From mboxrd@z Thu Jan  1 00:00:00 1970
Return-Path: <linux-kernel-owner+willy=40w.ods.org@vger.kernel.org>
Received: (majordomo@vger.kernel.org) by vger.kernel.org via listexpand
	id S264110AbUDGGwj (ORCPT <rfc822;willy@w.ods.org>);
	Wed, 7 Apr 2004 02:52:39 -0400
Received: (majordomo@vger.kernel.org) by vger.kernel.org id S264106AbUDGGwi
	(ORCPT <rfc822;linux-kernel-outgoing>);
	Wed, 7 Apr 2004 02:52:38 -0400
Received: from mtvcafw.sgi.com ([192.48.171.6]:63358 "EHLO omx3.sgi.com")
	by vger.kernel.org with ESMTP id S264110AbUDGGvs (ORCPT
	<rfc822;linux-kernel@vger.kernel.org>);
	Wed, 7 Apr 2004 02:51:48 -0400
Date: Tue, 6 Apr 2004 23:50:00 -0700
From: Paul Jackson <pj@sgi.com>
To: Denis Vlasenko <vda@port.imtp.ilyichevsk.odessa.ua>
Cc: colpatch@us.ibm.com, wli@holomorphy.com, linux-kernel@vger.kernel.org
Subject: Re: [Patch 17/23] mask v2 = [6/7] nodemask_t_ia64_changes
Message-Id: <20040406235000.6c06af9a.pj@sgi.com>
In-Reply-To: <200404070855.03742.vda@port.imtp.ilyichevsk.odessa.ua>
References: <20040401122802.23521599.pj@sgi.com>
	<20040401131240.00f7d74d.pj@sgi.com>
	<20040406043732.6fb2df9f.pj@sgi.com>
	<200404070855.03742.vda@port.imtp.ilyichevsk.odessa.ua>
Organization: SGI
X-Mailer: Sylpheed version 0.9.8 (GTK+ 1.2.10; i686-pc-linux-gnu)
Mime-Version: 1.0
Content-Type: text/plain; charset=US-ASCII
Content-Transfer-Encoding: 7bit
Sender: linux-kernel-owner@vger.kernel.org
X-Mailing-List: linux-kernel@vger.kernel.org

Denis asked:
> why such a simple thing require 700 bytes of code in the first place? 

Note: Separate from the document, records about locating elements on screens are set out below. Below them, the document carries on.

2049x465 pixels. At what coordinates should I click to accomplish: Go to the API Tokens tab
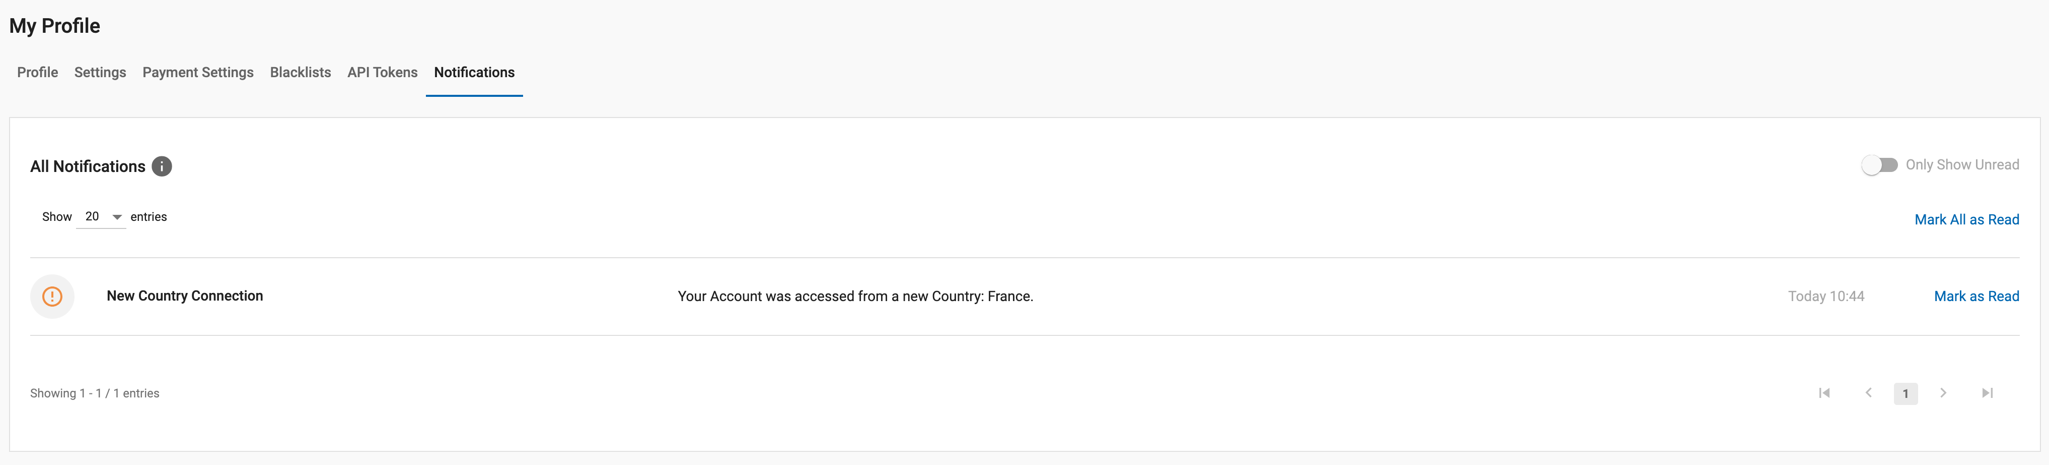(x=383, y=72)
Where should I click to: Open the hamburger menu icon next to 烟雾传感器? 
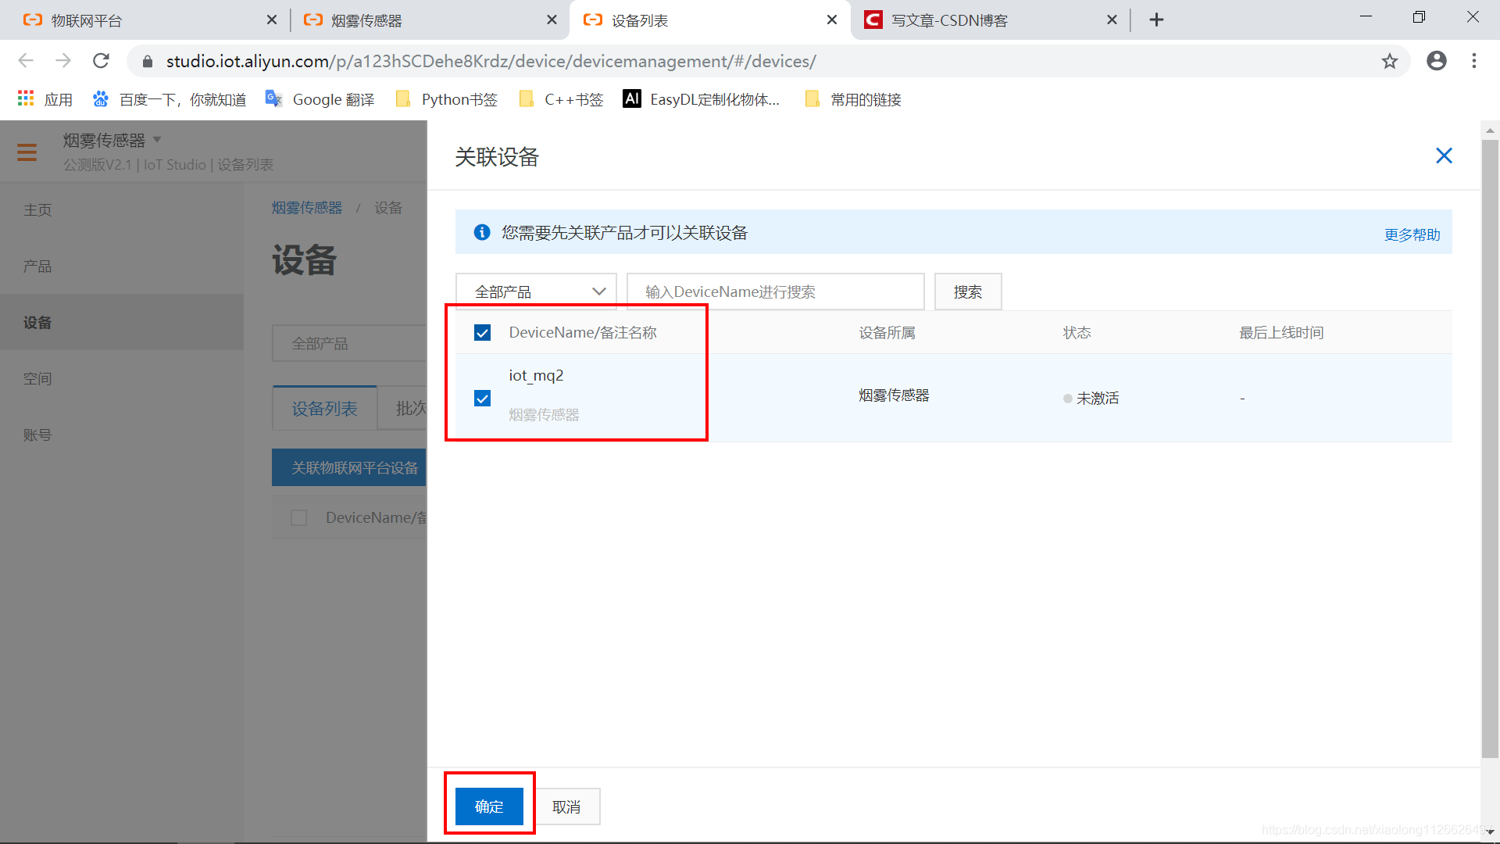coord(27,152)
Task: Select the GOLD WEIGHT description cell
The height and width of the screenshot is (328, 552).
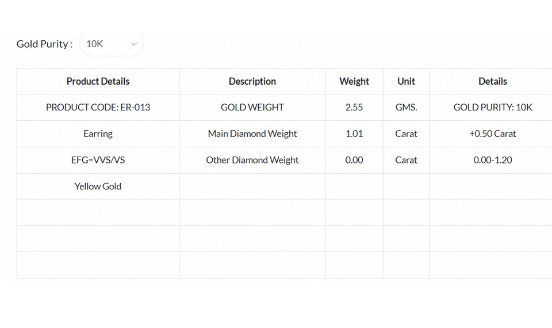Action: click(x=252, y=108)
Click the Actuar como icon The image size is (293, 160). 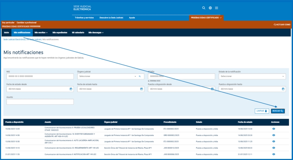(275, 25)
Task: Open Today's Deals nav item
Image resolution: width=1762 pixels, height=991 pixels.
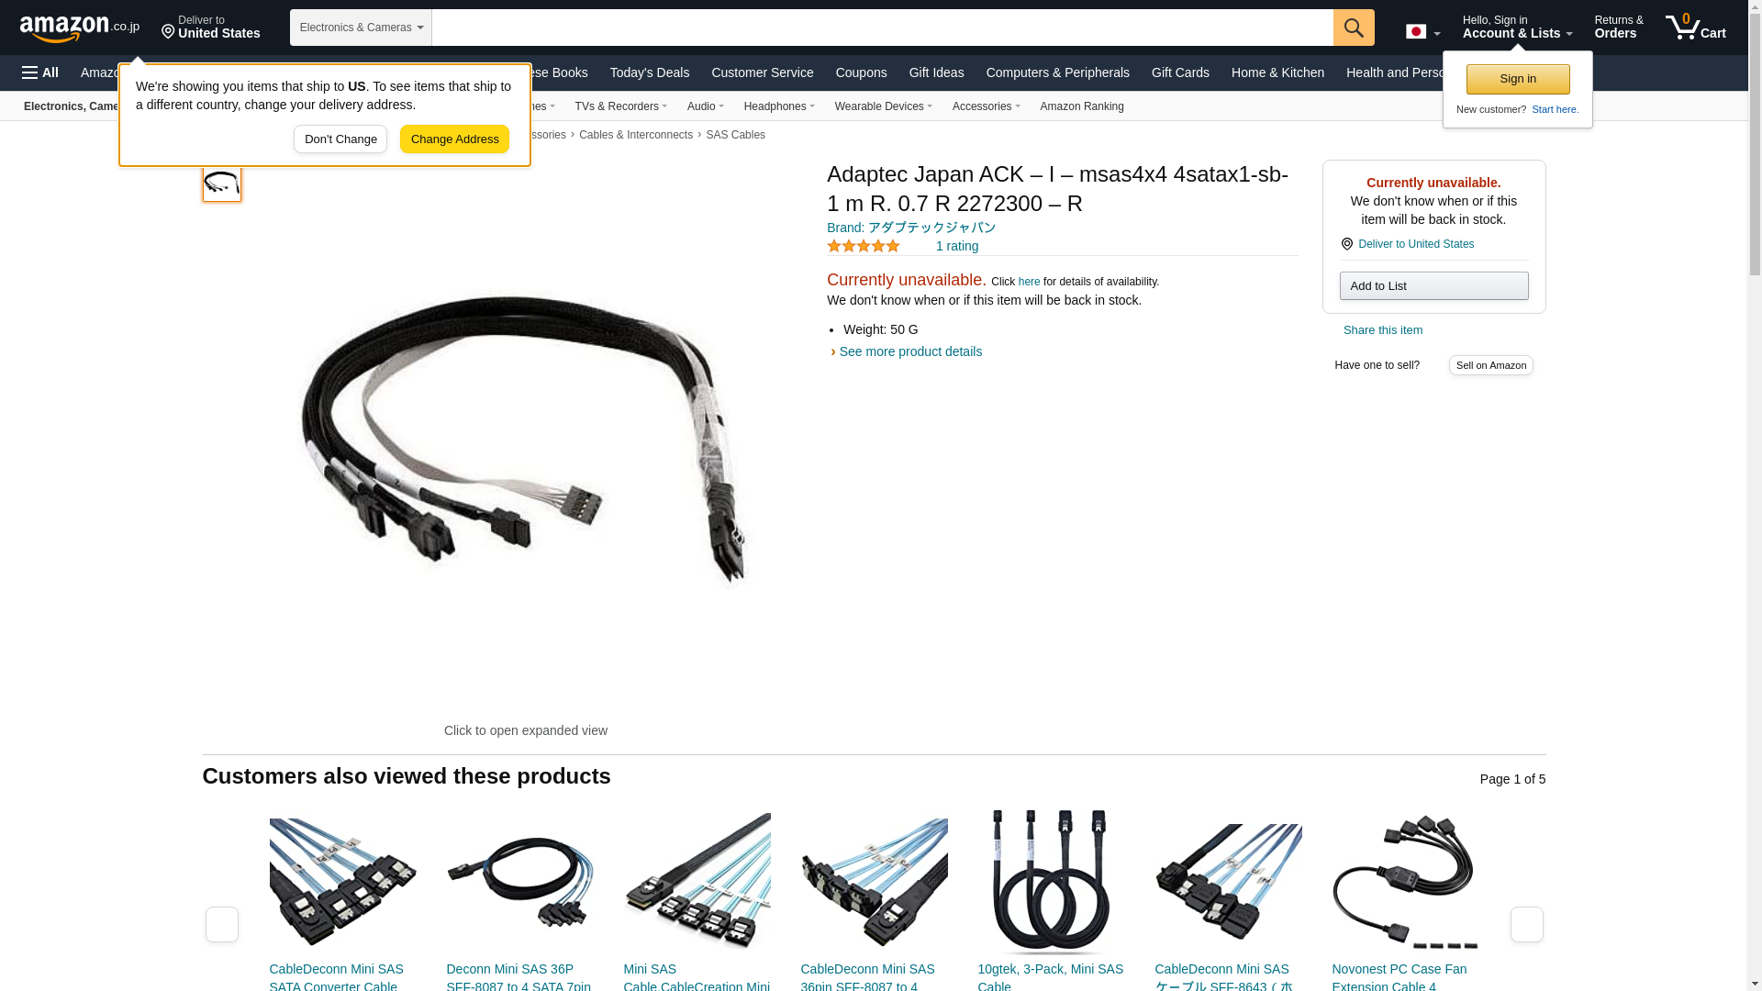Action: tap(650, 72)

Well ... it doesn't "require" 700 bytes of code.  But it is currently
consuming that much in this patch set, each time a for node loop is
invoked.

This is because "for_each_online_node" boils down to two copies of
"find_next_bit" (to get the first bit and then to get the next bit), and
in the file include/asm-ia64/bitops.h, find_next_bit() is the following
hefty chunk of inline code:

/*
 * Find next bit in a bitmap reasonably efficiently..
 */
static inline int
find_next_bit(const void *addr, unsigned long size, unsigned long offset)
{
        unsigned long *p = ((unsigned long *) addr) + (offset >> 6);
        unsigned long result = offset & ~63UL;
        unsigned long tmp;

        if (offset >= size)
                return size;
        size -= result;
        offset &= 63UL;
        if (offset) {
                tmp = *(p++);
                tmp &= ~0UL << offset;
                if (size < 64)
                        goto found_first;
                if (tmp)
                        goto found_middle;
                size -= 64;
                result += 64;
        }
        while (size & ~63UL) {
                if ((tmp = *(p++)))
                        goto found_middle;
                result += 64;
                size -= 64;
        }
        if (!size)
                return result;
        tmp = *p;
  found_first:
        tmp &= ~0UL >> (64-size);
        if (tmp == 0UL)         /* Are any bits set? */
                return result + size; /* Nope. */
  found_middle:
        return result + __ffs(tmp);
}

===

Some things that Matthew might want to try:
 1) Don't inline ia64 find_next_bit
 2) Hunt down and minimize uses find_next_bit (benefits more than just numamask)
 3) Instead of having the loop macro evaluate to:

	for (i = first_node(mask);  i < MAX_NUMNODES;  i = next_node(i, mask))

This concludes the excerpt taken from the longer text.